Les critères du licenciement économique doivent absolument être revus pour que les choses soient examinées à l’échelle du groupe et non d’une seule usine. Il faut, de plus, vite définir ce qu’est la sauvegarde de la compétitivité, dont les contours sont flous. Et l’administration publique doit avoir un droit de regard dès le départ de la procédure pour apprécier le motif économique du licenciement.
Aujourd’hui, le contrôle du juge est en toute fin de procédure. En cas de plan de sauvegarde de l’emploi, les élus devraient aussi avoir un droit de veto suspensif.
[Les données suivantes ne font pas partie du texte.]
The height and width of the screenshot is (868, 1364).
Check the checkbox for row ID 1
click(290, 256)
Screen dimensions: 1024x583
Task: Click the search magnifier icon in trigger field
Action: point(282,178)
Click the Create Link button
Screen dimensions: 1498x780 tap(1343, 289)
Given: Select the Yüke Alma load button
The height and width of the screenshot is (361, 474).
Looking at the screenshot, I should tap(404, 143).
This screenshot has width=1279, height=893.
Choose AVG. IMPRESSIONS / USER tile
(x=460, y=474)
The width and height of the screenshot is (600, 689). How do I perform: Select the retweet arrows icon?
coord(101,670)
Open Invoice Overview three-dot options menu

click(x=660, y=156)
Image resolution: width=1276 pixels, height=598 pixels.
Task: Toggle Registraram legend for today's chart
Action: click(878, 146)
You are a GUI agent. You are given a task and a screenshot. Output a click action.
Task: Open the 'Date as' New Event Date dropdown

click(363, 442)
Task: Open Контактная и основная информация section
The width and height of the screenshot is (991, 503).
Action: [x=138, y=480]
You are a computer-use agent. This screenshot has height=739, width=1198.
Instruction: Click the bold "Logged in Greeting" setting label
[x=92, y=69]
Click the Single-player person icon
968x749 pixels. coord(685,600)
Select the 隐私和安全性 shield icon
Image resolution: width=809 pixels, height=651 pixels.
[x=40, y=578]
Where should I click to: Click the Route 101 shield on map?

On ne cesse de parler de la valeur travail : revalorisons les travailleurs en donnant plus de pouvoir à leurs représentants ! Je propose donc de doubler le nombre d’administrateurs salariés. Par ailleurs, il est nécessaire de mieux encadrer les ruptures conventionnelles collectives, et de renforcer le modèle des entreprises coopératives.
Plaidez-vous pour la création d’une instance, au-delà des ministères du Travail et de l’Économie ?
J’envisage de proposer une haute autorité de contrôle des aides publiques. Elle pourrait suspendre les aides, exiger leur remboursement, demander de la transparence. Elle serait composée de représentants des syndicats, du patronat et d’élus locaux. Souvent, une entreprise qui verse des dividendes aux actionnaires a les moyens d’investir. Je ne dis pas qu’il faut une règle automatique ; car verser des dividendes est une manière de trouver des investisseurs. Mais dès que des bénéfices sont distribués, il faut regarder s’il y a besoin ou non d’aides publiques.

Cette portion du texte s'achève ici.